Tax Changes for Newly Weds
Taxes may not be high on your summer wedding plan checklist. Yet, you should be aware of the tax issues that relate to marriage. The IRS Summertime Tax Tip 2014-02 provides the following tips to keep issues to the minimum:
Name change. If you change your name, report it to the SSA by filing out the Form SS-5, Application for a Social Security Card. The names and Social Security numbers on your tax return must match your Social Security Administration records.
Change tax withholding. A change in your marital status means you must give your employer a new Form W-4. If you and your spouse both work, your combined incomes may move you into a higher tax bracket, necessitating a higher rate of withholding.
Changes in circumstances. If you receive advance payment of the premium tax credit in 2014, it is important that you report changes in circumstances, such as changes in your income or family size, to your Health Insurance Marketplace. You should also notify the Marketplace when you move out of the area covered by your current Marketplace plan.
Address change. Let the IRS know if your address changes. To do that, file Form 8822, Change of Address, with the IRS.
Change in filing status. If you’re married as of Dec. 31, that’s your marital status for the whole year for tax purposes.
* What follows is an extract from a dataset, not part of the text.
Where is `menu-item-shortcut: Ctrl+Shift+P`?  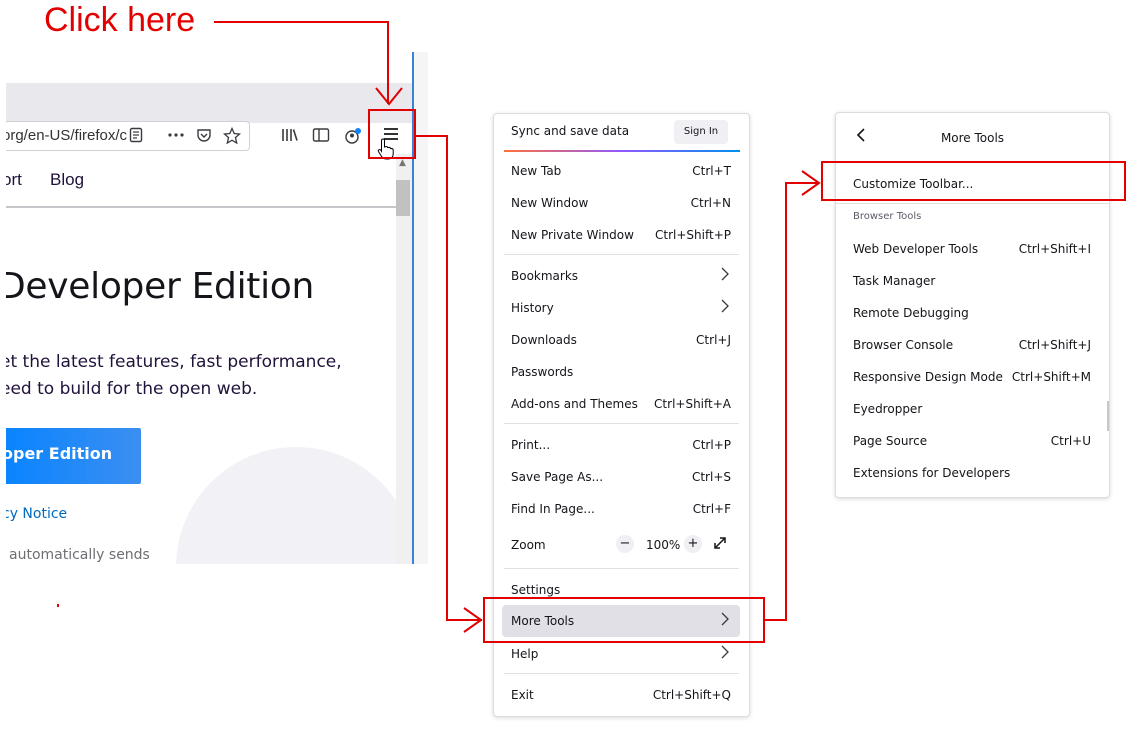
menu-item-shortcut: Ctrl+Shift+P is located at coordinates (693, 235).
You and your spouse can choose to file your federal income tax return either jointly or separately each year. You may want to figure the tax both ways to find out which status results in the lowest tax.
Note for same-sex married couples: If you are legally married in a state or country that recognizes same-sex marriage, you generally must file as married on your federal tax return. This is true even if you and your spouse later live in a state or country that does not recognize same-sex marriage.